#### Information supplied ####

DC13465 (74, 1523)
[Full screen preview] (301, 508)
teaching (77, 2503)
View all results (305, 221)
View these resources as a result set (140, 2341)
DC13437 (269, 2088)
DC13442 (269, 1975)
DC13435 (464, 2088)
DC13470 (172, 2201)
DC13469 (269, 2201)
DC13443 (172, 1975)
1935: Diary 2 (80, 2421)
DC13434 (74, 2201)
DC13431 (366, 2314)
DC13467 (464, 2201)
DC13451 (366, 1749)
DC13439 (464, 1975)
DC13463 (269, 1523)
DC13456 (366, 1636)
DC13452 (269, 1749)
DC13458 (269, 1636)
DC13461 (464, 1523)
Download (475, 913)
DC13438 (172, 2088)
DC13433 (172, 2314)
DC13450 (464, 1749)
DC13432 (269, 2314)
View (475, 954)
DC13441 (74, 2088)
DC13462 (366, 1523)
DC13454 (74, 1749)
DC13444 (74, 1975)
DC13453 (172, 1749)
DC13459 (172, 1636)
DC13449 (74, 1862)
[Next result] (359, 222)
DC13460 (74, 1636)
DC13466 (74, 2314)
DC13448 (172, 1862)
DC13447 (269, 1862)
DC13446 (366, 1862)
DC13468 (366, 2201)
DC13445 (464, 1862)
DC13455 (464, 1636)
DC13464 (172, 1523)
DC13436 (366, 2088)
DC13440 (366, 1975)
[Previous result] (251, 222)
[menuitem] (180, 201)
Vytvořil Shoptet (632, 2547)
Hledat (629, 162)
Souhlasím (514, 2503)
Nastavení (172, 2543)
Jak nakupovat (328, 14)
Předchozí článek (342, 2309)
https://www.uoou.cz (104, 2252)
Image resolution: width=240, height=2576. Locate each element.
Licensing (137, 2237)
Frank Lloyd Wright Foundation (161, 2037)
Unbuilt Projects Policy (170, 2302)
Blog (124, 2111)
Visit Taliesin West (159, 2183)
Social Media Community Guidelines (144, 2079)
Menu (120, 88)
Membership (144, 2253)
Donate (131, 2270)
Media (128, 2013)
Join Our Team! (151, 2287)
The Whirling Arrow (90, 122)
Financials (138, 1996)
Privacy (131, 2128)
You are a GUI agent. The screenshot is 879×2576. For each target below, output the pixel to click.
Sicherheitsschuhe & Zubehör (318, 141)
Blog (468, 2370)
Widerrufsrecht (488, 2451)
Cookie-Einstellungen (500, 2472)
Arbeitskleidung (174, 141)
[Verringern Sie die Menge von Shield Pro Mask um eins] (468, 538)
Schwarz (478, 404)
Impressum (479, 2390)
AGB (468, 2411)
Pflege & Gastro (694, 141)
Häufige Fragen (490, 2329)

####

_Task description_
Print out every record again, exactly and in full.

_Result_
DC13465 (74, 1523)
[Full screen preview] (301, 508)
teaching (77, 2503)
View all results (305, 221)
View these resources as a result set (140, 2341)
DC13437 (269, 2088)
DC13442 (269, 1975)
DC13435 (464, 2088)
DC13470 (172, 2201)
DC13469 (269, 2201)
DC13443 (172, 1975)
1935: Diary 2 (80, 2421)
DC13434 (74, 2201)
DC13431 (366, 2314)
DC13467 (464, 2201)
DC13451 (366, 1749)
DC13439 (464, 1975)
DC13463 (269, 1523)
DC13456 (366, 1636)
DC13452 (269, 1749)
DC13458 (269, 1636)
DC13461 (464, 1523)
Download (475, 913)
DC13438 (172, 2088)
DC13433 (172, 2314)
DC13450 (464, 1749)
DC13432 (269, 2314)
View (475, 954)
DC13441 (74, 2088)
DC13462 (366, 1523)
DC13454 (74, 1749)
DC13444 (74, 1975)
DC13453 (172, 1749)
DC13459 (172, 1636)
DC13449 (74, 1862)
[Next result] (359, 222)
DC13460 (74, 1636)
DC13466 (74, 2314)
DC13448 (172, 1862)
DC13447 (269, 1862)
DC13446 (366, 1862)
DC13468 (366, 2201)
DC13445 (464, 1862)
DC13455 (464, 1636)
DC13464 (172, 1523)
DC13436 (366, 2088)
DC13440 (366, 1975)
[Previous result] (251, 222)
[menuitem] (180, 201)
Vytvořil Shoptet (632, 2547)
Hledat (629, 162)
Souhlasím (514, 2503)
Nastavení (172, 2543)
Jak nakupovat (328, 14)
Předchozí článek (342, 2309)
https://www.uoou.cz (104, 2252)
Image resolution: width=240, height=2576. Locate each element.
Licensing (137, 2237)
Frank Lloyd Wright Foundation (161, 2037)
Unbuilt Projects Policy (170, 2302)
Blog (124, 2111)
Visit Taliesin West (159, 2183)
Social Media Community Guidelines (144, 2079)
Menu (120, 88)
Membership (144, 2253)
Donate (131, 2270)
Media (128, 2013)
Join Our Team! (151, 2287)
The Whirling Arrow (90, 122)
Financials (138, 1996)
Privacy (131, 2128)
You are a GUI agent. The screenshot is 879×2576. For each target below, output the pixel to click.
Sicherheitsschuhe & Zubehör (318, 141)
Blog (468, 2370)
Widerrufsrecht (488, 2451)
Cookie-Einstellungen (500, 2472)
Arbeitskleidung (174, 141)
[Verringern Sie die Menge von Shield Pro Mask um eins] (468, 538)
Schwarz (478, 404)
Impressum (479, 2390)
AGB (468, 2411)
Pflege & Gastro (694, 141)
Häufige Fragen (490, 2329)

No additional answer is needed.